WHAT THE EXERCISE ASKS:
Copy each line from the entries that the word "icon" appears in.

====== LISTED RECORDS ======

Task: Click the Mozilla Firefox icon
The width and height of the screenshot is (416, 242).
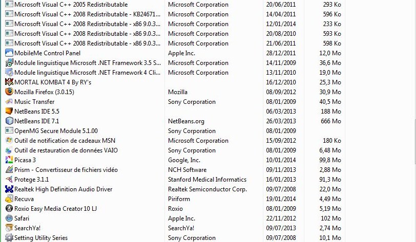Action: 9,92
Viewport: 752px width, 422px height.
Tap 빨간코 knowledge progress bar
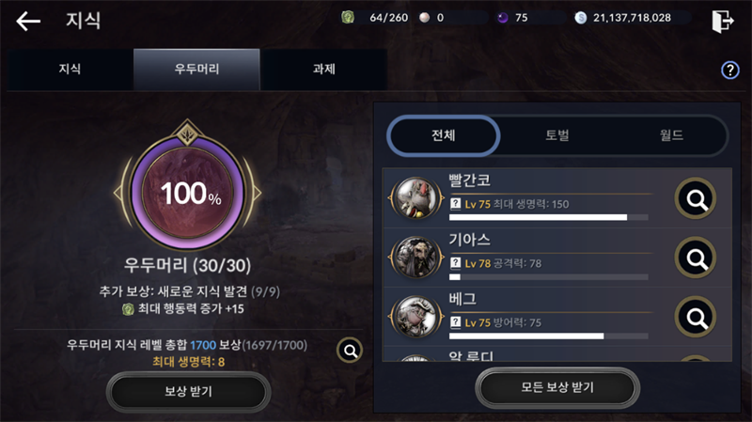coord(549,217)
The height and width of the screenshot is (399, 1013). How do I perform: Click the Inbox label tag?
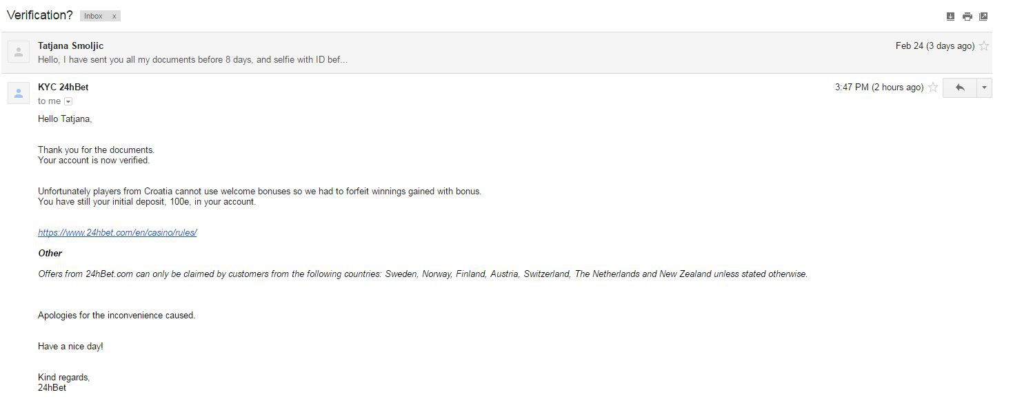click(93, 16)
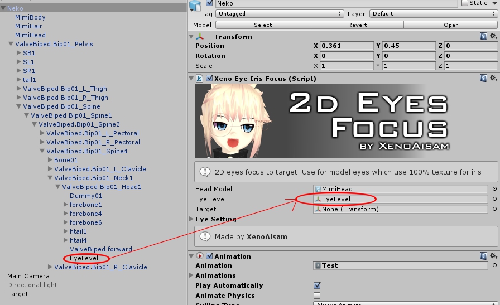Disable the Xeno Eye Iris Focus script checkbox
Image resolution: width=500 pixels, height=305 pixels.
coord(209,79)
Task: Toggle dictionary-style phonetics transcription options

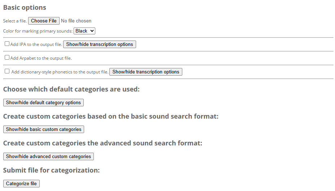Action: 146,72
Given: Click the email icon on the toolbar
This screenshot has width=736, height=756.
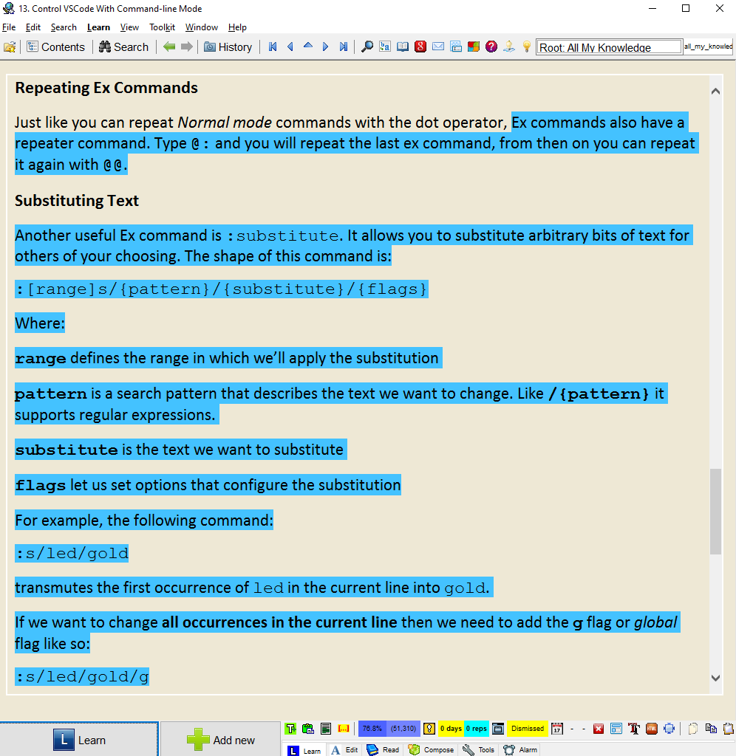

======

RESULT FOR THIS EXERCISE:
Task: Click the Mozilla Firefox icon
Given: Click the email icon on the toolbar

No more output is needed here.